What is the $? (dollar question mark) variable in shell scripting?

I'm trying to learn shell scripting, and I need to understand someone else's code. What is the $? variable hold? I can't Google search the answer because they block punctuation characters.

$? is used to find the return value of the last executed command. Try the following in the shell:

ls somefile
echo $?

If somefile exists (regardless whether it is a file or directory), you will get the return value thrown by the ls command, which should be 0 (default "success" return value). If it doesn't exist, you should get a number other then 0. The exact number depends on the program.

For many programs you can find the numbers and their meaning in the corresponding man page. These will usually be described as "exit status" and may have their own section.

That is the exit status of the last executed function/program/command. Refer to:

• exit / exit status @ tldp.org
• Special Shell Variables @ tldp.org
• Special Characters @ tlpd.org

A return value of the previously executed process.

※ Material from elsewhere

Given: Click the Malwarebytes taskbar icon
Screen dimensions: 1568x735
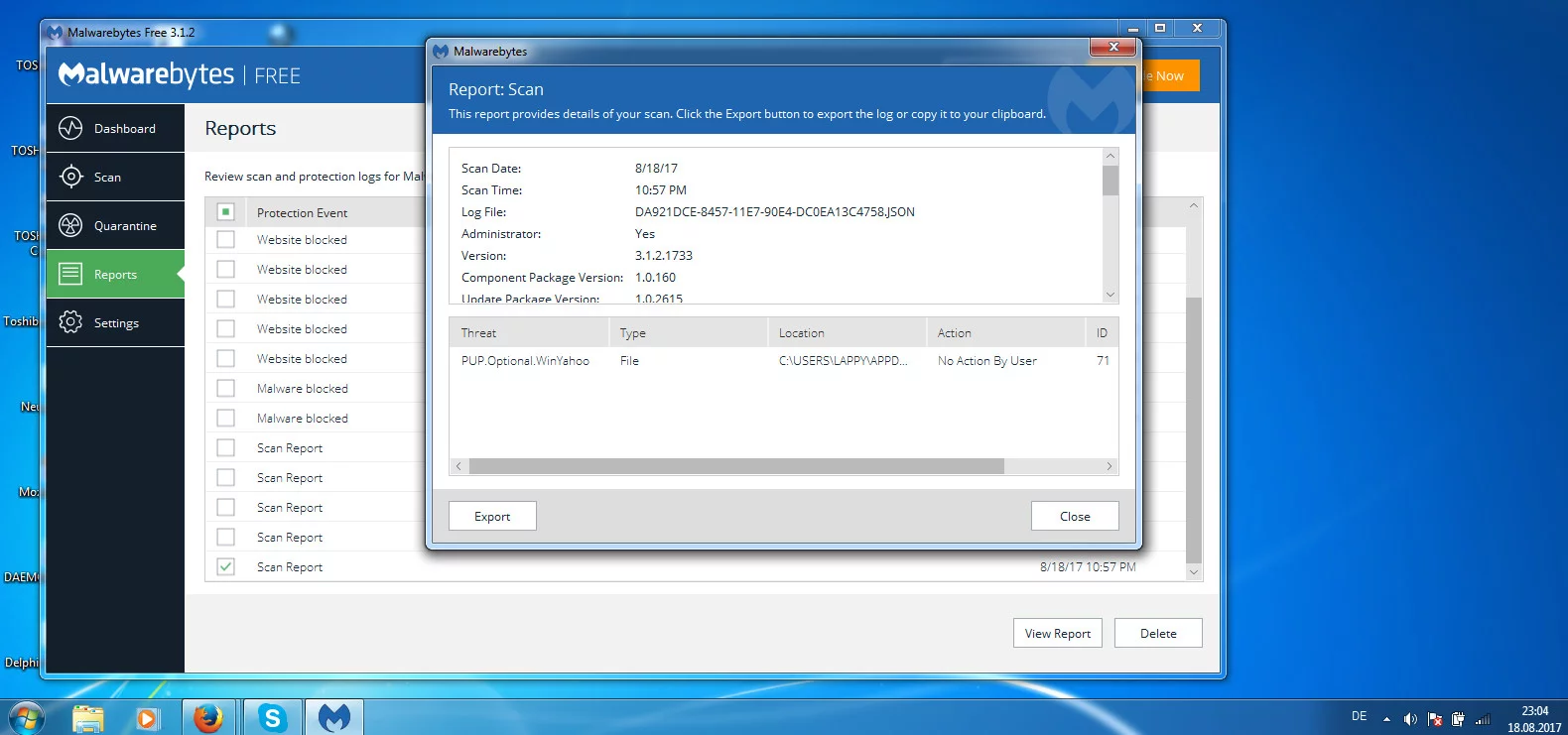Looking at the screenshot, I should [334, 717].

> 10.4 Getting the return value of a program > > In bash, the return value of a program is stored in a special variable > called $?. > > This illustrates how to capture the return value of a program, I > assume that the directory dada does not exist. (This was also > suggested by mike) > > #!/bin/bash > cd /dada &> /dev/null > echo rv: $? > cd $(pwd) &> /dev/null > echo rv: $?

See Bash Programming Manual for more details.

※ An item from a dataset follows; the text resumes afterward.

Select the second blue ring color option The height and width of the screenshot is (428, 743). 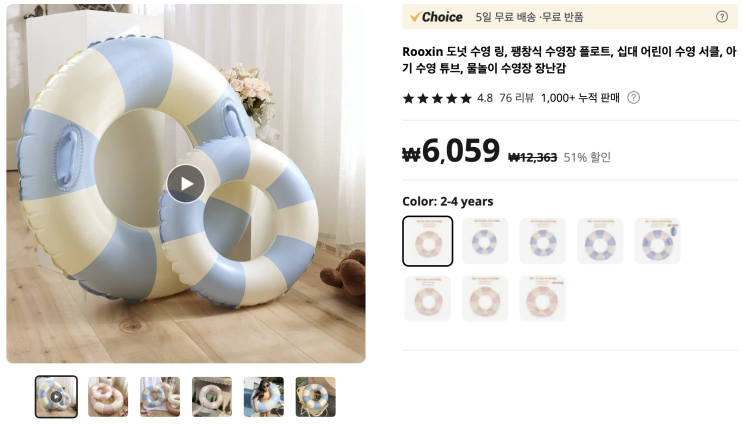(x=485, y=241)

Minimal POSIX C exit status example

To understand $?, you must first understand the concept of process exit status which is defined by POSIX. In Linux:

• when a process calls the exit system call, the kernel stores the value passed to the system call (an int) even after the process dies.

  The exit system call is called by the exit() ANSI C function, and indirectly when you do return from main.

• the process that called the exiting child process (Bash), often with fork + exec, can retrieve the exit status of the child with the wait system call

Consider the Bash code:

$ false
$ echo $?
1

The C "equivalent" is:

false.c

#include <stdlib.h> /* exit */

int main(void) {
    exit(1);
}

bash.c

#include <unistd.h> /* execl */
#include <stdlib.h> /* fork */
#include <sys/wait.h> /* wait, WEXITSTATUS */
#include <stdio.h> /* printf */

int main(void) {
    if (fork() == 0) {
        /* Call false. */
        execl("./false", "./false", (char *)NULL);
    }
    int status;
    /* Wait for a child to finish. */
    wait(&status);
    /* Status encodes multiple fields,
     * we need WEXITSTATUS to get the exit status:
     * http://stackoverflow.com/questions/3659616/returning-exit-code-from-child
     **/
    printf("$? = %d\n", WEXITSTATUS(status));
}

Compile and run:

g++ -ggdb3 -O0 -std=c++11 -Wall -Wextra -pedantic -o bash bash.c
g++ -ggdb3 -O0 -std=c++11 -Wall -Wextra -pedantic -o false false.c
./bash

Output:

$? = 1

In Bash, when you hit enter, a fork + exec + wait happens like above, and bash then sets $? to the exit status of the forked process.

Note: for built-in commands like echo, a process need not be spawned, and Bash just sets $? to 0 to simulate an external process.

Standards and documentation

POSIX 7 2.5.2 "Special Parameters" http://pubs.opengroup.org/onlinepubs/9699919799/utilities/V3_chap02.html#tag_18_05_02 :

> ? Expands to the decimal exit status of the most recent pipeline (see Pipelines).

man bash "Special Parameters":

> The shell treats several parameters specially. These parameters may only be referenced; assignment to them is not allowed. [...] > > ? Expands to the exit status of the most recently executed foreground pipeline.

ANSI C and POSIX then recommend that:

• 0 means the program was successful

• other values: the program failed somehow.

  The exact value could indicate the type of failure.

  ANSI C does not define the meaning of any vaues, and POSIX specifies values larger than 125: https://stackoverflow.com/questions/1780599/i-never-really-understood-what-is-posix/31865755#31865755

Bash uses exit status for if

In Bash, we often use the exit status $? implicitly to control if statements as in:

if true; then
  :
fi

where true is a program that just returns 0.

The above is equivalent to:

true
result=$?
if [ $result = 0 ]; then
  :
fi

And in:

if [ 1 = 1 ]; then
  :
fi

[ is just an program with a weird name (and Bash built-in that behaves like it), and 1 = 1 ] its arguments, see also: https://stackoverflow.com/questions/13542832/what-is-the-difference-between-single-and-double-square-brackets-in-bash/31366734#31366734

$? is the result (exit code) of the last executed command.

It is the returned error code of the last executed command. 0 = success

$? is the exit status of a command, such that you can daisy-chain a series of commands.

Example

command1 && command2 && command3

command2 will run if command1's $? yields a success (0) and command3 will execute if $? of command2 will yield a success

The exit code of the last command ran.

It is well suited for debugging in case your script exit if set -e is used. For example, put echo $? after the command that cause it to exit and see the returned error value.